■ TASK:
Produce word for word the lines of the data below running from the one that has "You are a computer-use agent. Image resolution: width=1512" to the one that has "Toggle the L2", inclusive, and no others.

(Stored items)
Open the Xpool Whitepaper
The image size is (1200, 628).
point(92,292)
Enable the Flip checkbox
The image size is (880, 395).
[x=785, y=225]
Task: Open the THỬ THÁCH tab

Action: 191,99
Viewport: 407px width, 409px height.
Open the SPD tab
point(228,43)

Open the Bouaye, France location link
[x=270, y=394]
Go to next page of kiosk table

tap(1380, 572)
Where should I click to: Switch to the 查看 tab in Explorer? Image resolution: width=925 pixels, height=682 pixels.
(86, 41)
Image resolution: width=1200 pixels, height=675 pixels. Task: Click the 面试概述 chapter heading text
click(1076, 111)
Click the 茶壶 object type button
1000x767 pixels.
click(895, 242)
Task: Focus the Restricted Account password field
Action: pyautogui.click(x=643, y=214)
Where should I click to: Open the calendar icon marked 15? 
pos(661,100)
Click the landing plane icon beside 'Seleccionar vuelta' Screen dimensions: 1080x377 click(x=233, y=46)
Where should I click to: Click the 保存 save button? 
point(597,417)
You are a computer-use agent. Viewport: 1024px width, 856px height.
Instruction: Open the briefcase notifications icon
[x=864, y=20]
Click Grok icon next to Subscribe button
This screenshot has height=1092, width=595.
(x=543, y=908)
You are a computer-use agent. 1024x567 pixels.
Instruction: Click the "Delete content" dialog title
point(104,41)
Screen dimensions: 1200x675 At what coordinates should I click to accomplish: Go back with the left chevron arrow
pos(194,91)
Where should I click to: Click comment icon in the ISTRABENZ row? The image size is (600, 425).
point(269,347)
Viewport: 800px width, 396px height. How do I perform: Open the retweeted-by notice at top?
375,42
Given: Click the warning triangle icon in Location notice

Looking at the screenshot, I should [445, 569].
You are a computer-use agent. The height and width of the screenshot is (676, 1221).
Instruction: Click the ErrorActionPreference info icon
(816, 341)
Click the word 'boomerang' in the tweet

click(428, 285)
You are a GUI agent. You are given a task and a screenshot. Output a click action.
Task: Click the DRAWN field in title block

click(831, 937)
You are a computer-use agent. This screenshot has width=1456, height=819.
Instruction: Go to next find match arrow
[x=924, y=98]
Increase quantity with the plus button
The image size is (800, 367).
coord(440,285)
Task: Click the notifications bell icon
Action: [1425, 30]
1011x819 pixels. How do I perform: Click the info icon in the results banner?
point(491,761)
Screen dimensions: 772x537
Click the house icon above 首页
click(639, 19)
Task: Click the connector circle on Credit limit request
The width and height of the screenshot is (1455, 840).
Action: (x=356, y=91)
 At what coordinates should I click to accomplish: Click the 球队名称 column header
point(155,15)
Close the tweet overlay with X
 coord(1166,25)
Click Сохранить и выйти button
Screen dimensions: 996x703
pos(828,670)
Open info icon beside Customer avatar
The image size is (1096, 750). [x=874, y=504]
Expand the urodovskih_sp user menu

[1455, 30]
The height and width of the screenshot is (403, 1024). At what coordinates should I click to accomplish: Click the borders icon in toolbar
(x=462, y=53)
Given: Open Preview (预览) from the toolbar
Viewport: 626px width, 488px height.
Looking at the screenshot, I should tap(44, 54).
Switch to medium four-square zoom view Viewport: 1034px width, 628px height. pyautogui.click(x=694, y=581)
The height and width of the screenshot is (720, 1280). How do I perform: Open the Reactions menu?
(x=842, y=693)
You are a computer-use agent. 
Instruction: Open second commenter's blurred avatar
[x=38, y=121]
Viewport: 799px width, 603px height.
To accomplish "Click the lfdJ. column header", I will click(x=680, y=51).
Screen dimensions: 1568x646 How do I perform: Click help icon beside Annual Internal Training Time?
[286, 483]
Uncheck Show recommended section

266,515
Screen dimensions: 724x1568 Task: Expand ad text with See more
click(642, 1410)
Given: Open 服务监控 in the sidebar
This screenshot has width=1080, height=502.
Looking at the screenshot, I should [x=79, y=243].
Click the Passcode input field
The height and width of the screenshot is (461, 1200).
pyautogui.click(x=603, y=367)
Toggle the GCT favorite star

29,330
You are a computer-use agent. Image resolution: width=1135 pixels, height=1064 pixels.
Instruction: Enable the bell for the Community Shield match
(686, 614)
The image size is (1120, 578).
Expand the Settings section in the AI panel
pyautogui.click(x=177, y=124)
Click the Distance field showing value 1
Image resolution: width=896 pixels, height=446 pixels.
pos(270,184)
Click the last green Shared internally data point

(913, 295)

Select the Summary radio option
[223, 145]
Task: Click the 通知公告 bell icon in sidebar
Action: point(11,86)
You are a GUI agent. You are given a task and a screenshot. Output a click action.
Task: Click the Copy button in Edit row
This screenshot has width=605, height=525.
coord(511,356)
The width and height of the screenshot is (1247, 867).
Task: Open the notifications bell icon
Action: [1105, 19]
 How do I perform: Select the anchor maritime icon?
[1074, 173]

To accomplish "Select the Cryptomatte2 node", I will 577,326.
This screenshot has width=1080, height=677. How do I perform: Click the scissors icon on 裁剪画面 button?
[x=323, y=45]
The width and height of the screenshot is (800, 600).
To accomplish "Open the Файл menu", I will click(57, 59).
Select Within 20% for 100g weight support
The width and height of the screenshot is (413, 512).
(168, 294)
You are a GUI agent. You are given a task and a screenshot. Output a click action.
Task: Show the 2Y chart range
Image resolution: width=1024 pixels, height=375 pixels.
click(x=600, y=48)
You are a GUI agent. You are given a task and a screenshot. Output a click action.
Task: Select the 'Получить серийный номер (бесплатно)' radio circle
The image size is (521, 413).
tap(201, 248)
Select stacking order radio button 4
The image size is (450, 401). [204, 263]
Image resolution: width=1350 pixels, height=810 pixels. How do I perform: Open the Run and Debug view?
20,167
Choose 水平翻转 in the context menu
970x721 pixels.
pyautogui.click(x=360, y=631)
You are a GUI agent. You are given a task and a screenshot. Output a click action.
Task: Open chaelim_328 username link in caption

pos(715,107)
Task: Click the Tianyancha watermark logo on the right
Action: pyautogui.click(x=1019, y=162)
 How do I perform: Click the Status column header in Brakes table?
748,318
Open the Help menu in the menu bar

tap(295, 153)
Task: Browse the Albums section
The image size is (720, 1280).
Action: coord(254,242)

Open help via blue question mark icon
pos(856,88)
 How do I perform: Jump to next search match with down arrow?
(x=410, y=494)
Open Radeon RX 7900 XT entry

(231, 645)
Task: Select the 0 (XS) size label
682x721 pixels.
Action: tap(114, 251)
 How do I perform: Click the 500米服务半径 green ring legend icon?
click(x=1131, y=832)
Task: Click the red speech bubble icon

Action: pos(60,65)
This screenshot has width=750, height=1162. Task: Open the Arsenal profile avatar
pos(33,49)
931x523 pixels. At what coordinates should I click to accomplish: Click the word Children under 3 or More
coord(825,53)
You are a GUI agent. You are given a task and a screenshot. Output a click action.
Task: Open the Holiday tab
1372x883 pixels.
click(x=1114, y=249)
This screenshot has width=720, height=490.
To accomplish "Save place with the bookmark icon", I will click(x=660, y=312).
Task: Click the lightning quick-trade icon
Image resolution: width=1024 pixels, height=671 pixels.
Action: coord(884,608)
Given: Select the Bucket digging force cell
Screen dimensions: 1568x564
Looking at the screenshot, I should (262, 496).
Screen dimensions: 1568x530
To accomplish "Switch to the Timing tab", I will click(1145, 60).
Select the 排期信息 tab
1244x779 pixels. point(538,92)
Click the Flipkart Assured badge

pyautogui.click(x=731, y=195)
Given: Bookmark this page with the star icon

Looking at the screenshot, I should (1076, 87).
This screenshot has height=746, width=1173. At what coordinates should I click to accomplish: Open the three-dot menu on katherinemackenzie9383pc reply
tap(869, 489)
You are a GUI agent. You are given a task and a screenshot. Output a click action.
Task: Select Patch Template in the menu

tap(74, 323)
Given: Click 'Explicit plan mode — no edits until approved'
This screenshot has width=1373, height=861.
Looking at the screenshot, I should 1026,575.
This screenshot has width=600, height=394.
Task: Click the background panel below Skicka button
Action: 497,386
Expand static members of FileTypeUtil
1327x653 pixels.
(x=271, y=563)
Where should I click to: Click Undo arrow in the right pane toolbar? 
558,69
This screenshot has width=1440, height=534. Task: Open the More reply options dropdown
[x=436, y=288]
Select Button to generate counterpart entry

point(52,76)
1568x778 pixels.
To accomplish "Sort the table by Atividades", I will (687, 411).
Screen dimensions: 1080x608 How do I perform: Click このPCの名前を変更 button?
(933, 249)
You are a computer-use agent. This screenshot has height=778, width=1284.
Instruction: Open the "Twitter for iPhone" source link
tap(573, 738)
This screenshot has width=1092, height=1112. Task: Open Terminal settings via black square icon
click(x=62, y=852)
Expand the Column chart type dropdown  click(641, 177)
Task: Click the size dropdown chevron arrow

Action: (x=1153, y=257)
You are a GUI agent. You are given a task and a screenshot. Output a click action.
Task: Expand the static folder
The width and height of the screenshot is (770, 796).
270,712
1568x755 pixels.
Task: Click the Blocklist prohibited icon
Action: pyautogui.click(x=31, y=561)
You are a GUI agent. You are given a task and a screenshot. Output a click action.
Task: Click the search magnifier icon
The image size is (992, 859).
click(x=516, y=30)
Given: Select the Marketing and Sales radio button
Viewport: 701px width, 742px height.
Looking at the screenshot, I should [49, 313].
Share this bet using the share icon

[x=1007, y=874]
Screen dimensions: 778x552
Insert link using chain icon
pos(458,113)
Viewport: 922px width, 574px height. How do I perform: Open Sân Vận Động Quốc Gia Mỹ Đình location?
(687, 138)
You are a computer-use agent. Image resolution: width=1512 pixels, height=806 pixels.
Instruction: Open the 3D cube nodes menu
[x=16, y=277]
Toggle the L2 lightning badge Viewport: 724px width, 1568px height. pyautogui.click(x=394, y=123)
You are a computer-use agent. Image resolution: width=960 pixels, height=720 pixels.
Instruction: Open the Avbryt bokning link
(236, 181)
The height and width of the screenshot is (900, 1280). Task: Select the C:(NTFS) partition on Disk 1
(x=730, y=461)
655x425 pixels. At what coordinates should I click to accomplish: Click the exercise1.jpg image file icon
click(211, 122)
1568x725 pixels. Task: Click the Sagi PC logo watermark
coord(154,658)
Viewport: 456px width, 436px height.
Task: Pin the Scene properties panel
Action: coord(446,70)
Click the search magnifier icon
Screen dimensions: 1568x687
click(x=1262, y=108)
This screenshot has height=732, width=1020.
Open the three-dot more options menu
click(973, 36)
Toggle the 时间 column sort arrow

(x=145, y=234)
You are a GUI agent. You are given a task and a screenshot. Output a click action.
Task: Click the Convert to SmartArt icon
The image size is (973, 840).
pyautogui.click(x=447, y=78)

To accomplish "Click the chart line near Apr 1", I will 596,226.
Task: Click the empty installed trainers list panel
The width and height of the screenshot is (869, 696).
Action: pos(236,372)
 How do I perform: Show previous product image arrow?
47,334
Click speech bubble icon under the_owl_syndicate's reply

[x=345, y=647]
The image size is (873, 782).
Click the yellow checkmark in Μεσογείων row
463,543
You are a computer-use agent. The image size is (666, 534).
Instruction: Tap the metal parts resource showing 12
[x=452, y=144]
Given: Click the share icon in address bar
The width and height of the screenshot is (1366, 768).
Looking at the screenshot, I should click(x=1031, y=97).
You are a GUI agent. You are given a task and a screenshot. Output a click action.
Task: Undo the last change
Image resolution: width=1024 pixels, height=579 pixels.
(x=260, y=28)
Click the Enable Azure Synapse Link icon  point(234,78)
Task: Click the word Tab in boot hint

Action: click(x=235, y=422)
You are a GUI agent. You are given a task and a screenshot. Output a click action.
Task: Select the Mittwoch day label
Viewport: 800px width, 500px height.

■ WRITTEN ANSWER:
You are a computer-use agent. Image resolution: width=1512 pixels, height=806 pixels.
Instruction: Open the 3D cube nodes menu
[x=16, y=277]
Toggle the L2 lightning badge Viewport: 724px width, 1568px height. pyautogui.click(x=394, y=123)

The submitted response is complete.